§ ABOUT THIS TASK: Set every record down again, identical to the original.
----
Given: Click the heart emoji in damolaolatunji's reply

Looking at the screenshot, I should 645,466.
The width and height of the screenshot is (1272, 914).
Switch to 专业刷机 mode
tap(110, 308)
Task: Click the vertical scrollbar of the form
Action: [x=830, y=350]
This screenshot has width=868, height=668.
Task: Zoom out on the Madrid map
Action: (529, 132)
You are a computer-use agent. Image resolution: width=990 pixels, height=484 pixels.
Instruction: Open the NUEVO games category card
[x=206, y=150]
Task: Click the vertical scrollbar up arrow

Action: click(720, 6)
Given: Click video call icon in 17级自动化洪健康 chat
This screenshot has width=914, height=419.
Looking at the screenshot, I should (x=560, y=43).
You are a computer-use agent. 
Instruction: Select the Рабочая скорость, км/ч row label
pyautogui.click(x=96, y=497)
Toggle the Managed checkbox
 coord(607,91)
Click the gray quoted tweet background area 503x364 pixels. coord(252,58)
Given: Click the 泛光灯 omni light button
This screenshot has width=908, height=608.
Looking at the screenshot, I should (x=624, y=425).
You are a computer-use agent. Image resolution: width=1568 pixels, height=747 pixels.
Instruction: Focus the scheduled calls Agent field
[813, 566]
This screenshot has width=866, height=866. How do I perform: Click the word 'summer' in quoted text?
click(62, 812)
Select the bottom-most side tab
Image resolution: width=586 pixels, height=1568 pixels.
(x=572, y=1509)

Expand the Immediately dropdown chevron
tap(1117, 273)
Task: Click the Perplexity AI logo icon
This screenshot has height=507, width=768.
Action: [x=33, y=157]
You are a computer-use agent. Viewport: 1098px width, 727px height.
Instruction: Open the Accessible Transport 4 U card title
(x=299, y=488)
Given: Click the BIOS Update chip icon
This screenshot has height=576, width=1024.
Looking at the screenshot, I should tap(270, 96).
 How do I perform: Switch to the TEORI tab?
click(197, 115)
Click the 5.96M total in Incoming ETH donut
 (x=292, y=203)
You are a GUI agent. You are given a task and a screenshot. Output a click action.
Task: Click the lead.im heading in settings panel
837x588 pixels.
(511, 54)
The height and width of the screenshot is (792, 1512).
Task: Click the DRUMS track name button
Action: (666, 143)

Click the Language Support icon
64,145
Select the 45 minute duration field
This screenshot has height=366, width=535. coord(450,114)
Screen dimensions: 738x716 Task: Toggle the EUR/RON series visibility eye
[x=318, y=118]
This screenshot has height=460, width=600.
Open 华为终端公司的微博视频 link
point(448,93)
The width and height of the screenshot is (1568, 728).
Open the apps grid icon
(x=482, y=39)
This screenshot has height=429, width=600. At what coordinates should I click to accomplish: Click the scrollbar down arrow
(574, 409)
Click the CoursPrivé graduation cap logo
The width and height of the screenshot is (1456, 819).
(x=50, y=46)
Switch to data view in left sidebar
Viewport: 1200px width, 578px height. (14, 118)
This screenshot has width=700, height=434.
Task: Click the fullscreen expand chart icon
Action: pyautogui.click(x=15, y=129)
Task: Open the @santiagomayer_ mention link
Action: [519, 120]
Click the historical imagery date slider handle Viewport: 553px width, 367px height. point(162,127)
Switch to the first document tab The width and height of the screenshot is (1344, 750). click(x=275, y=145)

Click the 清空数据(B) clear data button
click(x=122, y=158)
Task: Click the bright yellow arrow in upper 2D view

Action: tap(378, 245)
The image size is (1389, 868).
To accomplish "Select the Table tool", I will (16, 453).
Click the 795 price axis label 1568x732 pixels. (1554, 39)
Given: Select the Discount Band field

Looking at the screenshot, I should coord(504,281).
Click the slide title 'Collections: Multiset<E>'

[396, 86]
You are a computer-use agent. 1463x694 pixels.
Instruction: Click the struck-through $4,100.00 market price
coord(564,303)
----
§ EXERCISE ANSWER:
Given: Click the heart emoji in damolaolatunji's reply

Looking at the screenshot, I should 645,466.
The width and height of the screenshot is (1272, 914).
Switch to 专业刷机 mode
tap(110, 308)
Task: Click the vertical scrollbar of the form
Action: [x=830, y=350]
This screenshot has width=868, height=668.
Task: Zoom out on the Madrid map
Action: (529, 132)
You are a computer-use agent. Image resolution: width=990 pixels, height=484 pixels.
Instruction: Open the NUEVO games category card
[x=206, y=150]
Task: Click the vertical scrollbar up arrow

Action: click(720, 6)
Given: Click video call icon in 17级自动化洪健康 chat
This screenshot has width=914, height=419.
Looking at the screenshot, I should (x=560, y=43).
You are a computer-use agent. 
Instruction: Select the Рабочая скорость, км/ч row label
pyautogui.click(x=96, y=497)
Toggle the Managed checkbox
 coord(607,91)
Click the gray quoted tweet background area 503x364 pixels. coord(252,58)
Given: Click the 泛光灯 omni light button
This screenshot has width=908, height=608.
Looking at the screenshot, I should (x=624, y=425).
You are a computer-use agent. Image resolution: width=1568 pixels, height=747 pixels.
Instruction: Focus the scheduled calls Agent field
[813, 566]
This screenshot has width=866, height=866. How do I perform: Click the word 'summer' in quoted text?
click(62, 812)
Select the bottom-most side tab
Image resolution: width=586 pixels, height=1568 pixels.
(x=572, y=1509)

Expand the Immediately dropdown chevron
tap(1117, 273)
Task: Click the Perplexity AI logo icon
This screenshot has height=507, width=768.
Action: [x=33, y=157]
You are a computer-use agent. Viewport: 1098px width, 727px height.
Instruction: Open the Accessible Transport 4 U card title
(x=299, y=488)
Given: Click the BIOS Update chip icon
This screenshot has height=576, width=1024.
Looking at the screenshot, I should tap(270, 96).
 How do I perform: Switch to the TEORI tab?
click(197, 115)
Click the 5.96M total in Incoming ETH donut
 (x=292, y=203)
You are a GUI agent. You are given a task and a screenshot. Output a click action.
Task: Click the lead.im heading in settings panel
837x588 pixels.
(511, 54)
The height and width of the screenshot is (792, 1512).
Task: Click the DRUMS track name button
Action: (666, 143)

Click the Language Support icon
64,145
Select the 45 minute duration field
This screenshot has height=366, width=535. coord(450,114)
Screen dimensions: 738x716 Task: Toggle the EUR/RON series visibility eye
[x=318, y=118]
This screenshot has height=460, width=600.
Open 华为终端公司的微博视频 link
point(448,93)
The width and height of the screenshot is (1568, 728).
Open the apps grid icon
(x=482, y=39)
This screenshot has height=429, width=600. At what coordinates should I click to accomplish: Click the scrollbar down arrow
(574, 409)
Click the CoursPrivé graduation cap logo
The width and height of the screenshot is (1456, 819).
(x=50, y=46)
Switch to data view in left sidebar
Viewport: 1200px width, 578px height. (14, 118)
This screenshot has width=700, height=434.
Task: Click the fullscreen expand chart icon
Action: pyautogui.click(x=15, y=129)
Task: Open the @santiagomayer_ mention link
Action: [519, 120]
Click the historical imagery date slider handle Viewport: 553px width, 367px height. point(162,127)
Switch to the first document tab The width and height of the screenshot is (1344, 750). click(x=275, y=145)

Click the 清空数据(B) clear data button
click(x=122, y=158)
Task: Click the bright yellow arrow in upper 2D view

Action: tap(378, 245)
The image size is (1389, 868).
To accomplish "Select the Table tool", I will (16, 453).
Click the 795 price axis label 1568x732 pixels. (1554, 39)
Given: Select the Discount Band field

Looking at the screenshot, I should coord(504,281).
Click the slide title 'Collections: Multiset<E>'

[396, 86]
You are a computer-use agent. 1463x694 pixels.
Instruction: Click the struck-through $4,100.00 market price
coord(564,303)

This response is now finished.